17. Hukuk Dairesi 2017/5597 E. , 2019/11006 K.
"İçtihat Metni"MAHKEMESİ :Asliye Hukuk Mahkemesi
Taraflar arasındaki trafik kazası nedeniyle maddi tazminat davası üzerine yapılan yargılama sonunda, kararda yazılı nedenlerle, davanın kısmen kabulüne ilişkin verilen hüküm, davacı vekili tarafından süresi içinde temyiz edilmekle, dosya incelendi, gereği düşünüldü:
-K A R A R-
Davacı vekili, davalıların işleteni, sürücüsü ve trafik sigortacısı olduğu aracın, davacı aracına çarpmasıyla oluşan kazada davacı aracının hasar gördüğünü, kaza nedeniyle araçta değer kaybı oluştuğunu, davacının kasko şirketi tarafından araç temin edilen 7 günden sonraki 13 günde aracından mahrum kaldığını belirterek fazlaya ilişkin hakları saklı kalmak kaydıyla 10.000,00 TL değer kaybı ile 500,00 TL araç mahrumiyeti zararının kaza tarihinden işleyecek yasal faiziyle birlikte davalılardan müteselsilen tahsilini talep etmiştir.
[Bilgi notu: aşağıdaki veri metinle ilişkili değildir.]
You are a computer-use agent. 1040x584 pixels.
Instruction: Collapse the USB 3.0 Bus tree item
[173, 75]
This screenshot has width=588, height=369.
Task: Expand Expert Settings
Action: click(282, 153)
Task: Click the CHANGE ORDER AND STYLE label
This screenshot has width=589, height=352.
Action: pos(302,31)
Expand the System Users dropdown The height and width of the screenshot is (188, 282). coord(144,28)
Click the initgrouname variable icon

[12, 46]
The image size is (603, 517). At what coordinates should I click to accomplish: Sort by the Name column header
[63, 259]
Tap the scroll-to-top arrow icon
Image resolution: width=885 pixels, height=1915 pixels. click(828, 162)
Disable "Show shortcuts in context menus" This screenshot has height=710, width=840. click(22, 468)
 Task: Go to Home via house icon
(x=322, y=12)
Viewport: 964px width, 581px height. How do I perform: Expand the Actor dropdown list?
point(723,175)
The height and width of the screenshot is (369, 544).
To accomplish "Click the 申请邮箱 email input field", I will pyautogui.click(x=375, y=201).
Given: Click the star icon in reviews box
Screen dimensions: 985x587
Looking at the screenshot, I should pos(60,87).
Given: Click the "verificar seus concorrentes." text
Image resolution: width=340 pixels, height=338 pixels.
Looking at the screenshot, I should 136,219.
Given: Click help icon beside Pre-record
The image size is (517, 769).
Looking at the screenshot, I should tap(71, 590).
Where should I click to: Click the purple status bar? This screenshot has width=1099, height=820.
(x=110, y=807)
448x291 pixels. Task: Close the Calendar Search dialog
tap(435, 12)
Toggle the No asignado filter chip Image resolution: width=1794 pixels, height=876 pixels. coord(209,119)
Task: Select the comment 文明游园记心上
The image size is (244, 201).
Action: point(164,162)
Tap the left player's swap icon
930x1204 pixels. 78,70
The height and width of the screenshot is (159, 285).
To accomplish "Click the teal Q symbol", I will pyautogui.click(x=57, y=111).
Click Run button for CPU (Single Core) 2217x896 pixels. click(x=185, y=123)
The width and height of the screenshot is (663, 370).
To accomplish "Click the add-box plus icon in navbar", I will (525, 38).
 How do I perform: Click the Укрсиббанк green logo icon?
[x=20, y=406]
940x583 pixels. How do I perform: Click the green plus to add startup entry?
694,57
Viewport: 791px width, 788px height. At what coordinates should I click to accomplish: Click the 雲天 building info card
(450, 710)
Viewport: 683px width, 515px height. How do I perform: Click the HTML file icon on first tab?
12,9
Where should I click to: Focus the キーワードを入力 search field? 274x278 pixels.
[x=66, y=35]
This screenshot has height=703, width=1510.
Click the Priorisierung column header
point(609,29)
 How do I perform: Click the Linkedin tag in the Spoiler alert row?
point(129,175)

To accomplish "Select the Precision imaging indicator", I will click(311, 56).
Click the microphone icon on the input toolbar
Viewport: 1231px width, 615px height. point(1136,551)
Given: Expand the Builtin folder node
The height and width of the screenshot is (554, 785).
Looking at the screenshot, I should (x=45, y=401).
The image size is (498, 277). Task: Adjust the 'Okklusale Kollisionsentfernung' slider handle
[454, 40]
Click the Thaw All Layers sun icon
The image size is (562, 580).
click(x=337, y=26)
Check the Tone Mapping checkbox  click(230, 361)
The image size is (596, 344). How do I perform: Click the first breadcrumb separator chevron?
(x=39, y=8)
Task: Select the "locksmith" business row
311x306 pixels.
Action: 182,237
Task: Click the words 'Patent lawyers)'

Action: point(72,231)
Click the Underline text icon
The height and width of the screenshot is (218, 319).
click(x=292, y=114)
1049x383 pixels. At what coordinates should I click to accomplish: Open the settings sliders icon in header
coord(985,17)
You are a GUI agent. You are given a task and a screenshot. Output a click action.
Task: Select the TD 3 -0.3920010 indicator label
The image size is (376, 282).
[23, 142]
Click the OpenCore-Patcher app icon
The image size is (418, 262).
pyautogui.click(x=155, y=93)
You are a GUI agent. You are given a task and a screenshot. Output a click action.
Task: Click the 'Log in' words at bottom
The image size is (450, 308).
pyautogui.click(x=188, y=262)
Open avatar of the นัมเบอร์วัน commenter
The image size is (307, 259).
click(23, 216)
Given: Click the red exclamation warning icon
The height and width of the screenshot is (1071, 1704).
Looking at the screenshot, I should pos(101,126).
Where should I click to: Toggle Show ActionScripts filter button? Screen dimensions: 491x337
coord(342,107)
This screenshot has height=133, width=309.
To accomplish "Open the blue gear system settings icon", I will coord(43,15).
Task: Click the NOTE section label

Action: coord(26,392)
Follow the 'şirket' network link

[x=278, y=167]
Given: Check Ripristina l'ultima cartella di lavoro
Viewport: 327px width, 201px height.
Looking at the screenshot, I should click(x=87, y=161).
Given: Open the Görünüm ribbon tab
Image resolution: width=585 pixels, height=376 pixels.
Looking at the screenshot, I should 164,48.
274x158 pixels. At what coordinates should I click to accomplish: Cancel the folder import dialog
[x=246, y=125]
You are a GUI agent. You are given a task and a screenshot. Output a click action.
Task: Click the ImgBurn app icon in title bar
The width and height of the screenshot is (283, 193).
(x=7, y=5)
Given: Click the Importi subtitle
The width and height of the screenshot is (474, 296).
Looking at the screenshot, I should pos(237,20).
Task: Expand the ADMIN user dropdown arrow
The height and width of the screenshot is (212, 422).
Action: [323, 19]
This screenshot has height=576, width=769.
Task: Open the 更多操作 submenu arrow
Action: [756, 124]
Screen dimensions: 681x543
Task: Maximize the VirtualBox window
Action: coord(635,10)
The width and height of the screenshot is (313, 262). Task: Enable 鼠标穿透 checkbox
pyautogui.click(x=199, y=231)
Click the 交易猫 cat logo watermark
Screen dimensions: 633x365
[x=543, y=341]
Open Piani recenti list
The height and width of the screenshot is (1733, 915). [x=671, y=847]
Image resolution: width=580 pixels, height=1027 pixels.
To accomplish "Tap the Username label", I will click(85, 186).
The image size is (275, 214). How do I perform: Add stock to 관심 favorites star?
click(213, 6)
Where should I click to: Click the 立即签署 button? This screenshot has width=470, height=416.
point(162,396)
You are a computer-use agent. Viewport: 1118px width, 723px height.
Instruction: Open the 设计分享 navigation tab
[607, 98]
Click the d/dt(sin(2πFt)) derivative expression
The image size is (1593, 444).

Davalılar vekilleri, davanın reddini savunmuştur.
Mahkemece, kararda yazılı gerekçelerle ve benimsenen bilirkişi raporuna göre; davanın kısmen kabulü ile 2.460,00 TL"nin kaza tarihinden işleyecek yasal faiziyle birlikte davalılardan müteselsilen tahsiline dair verilen hükmün, davacı vekili tarafından temyizi üzerine, Dairemizin 04.04.2016 tarih, 2015/17800 Esas ve 2016/4193 Karar sayılı ilamı ile "davacı vekilinin diğer temyiz itirazlarının yerinde görülmediği; ancak, mahkemece benimsenen 25.05.2015 tarihli ek bilirkişi raporu doğrultusunda 2.460,00 TL değer kaybı tazminatına hükmolunmuş ise de, mahkemenin hükme esas aldığı bilirkişi raporunda araç değer kaybı hesaplamasının doğru yapılmadığı; davacı aracının modeli, markası, kaza tarihindeki yaşı, kilometresi vs. gibi hususlar gözönünde bulundurularak kaza tarihi itibariyle serbest piyasadaki 2. el piyasa rayiç değeri (hasarsız haliyle) ile aracın hasarı onarıldıktan sonraki haline göre serbest piyasadaki 2. el piyasa değeri arasındaki fark (aradaki farkın değer kaybı olarak kabul edilmesi) hususlarında denetime elverişli bir rapor alınıp karar verilmesi gerekirken, yetersiz rapora göre karar verilmesinin hatalı olduğu; davaya konu edilen araç mahrumiyet bedeli talebi yönünden ise, davacı aracındaki hasarın niteliğine göre makul tamir süresi ve bu süre için ödenecek ikame araç bedelinin ne kadar olduğu konularında, uzman bilirkişiden rapor alınıp karar verilmesi gerekirken, eksik incelemeyle karar verilmesinin doğru görülmediği" gerekçesiyle karar bozulmuştur.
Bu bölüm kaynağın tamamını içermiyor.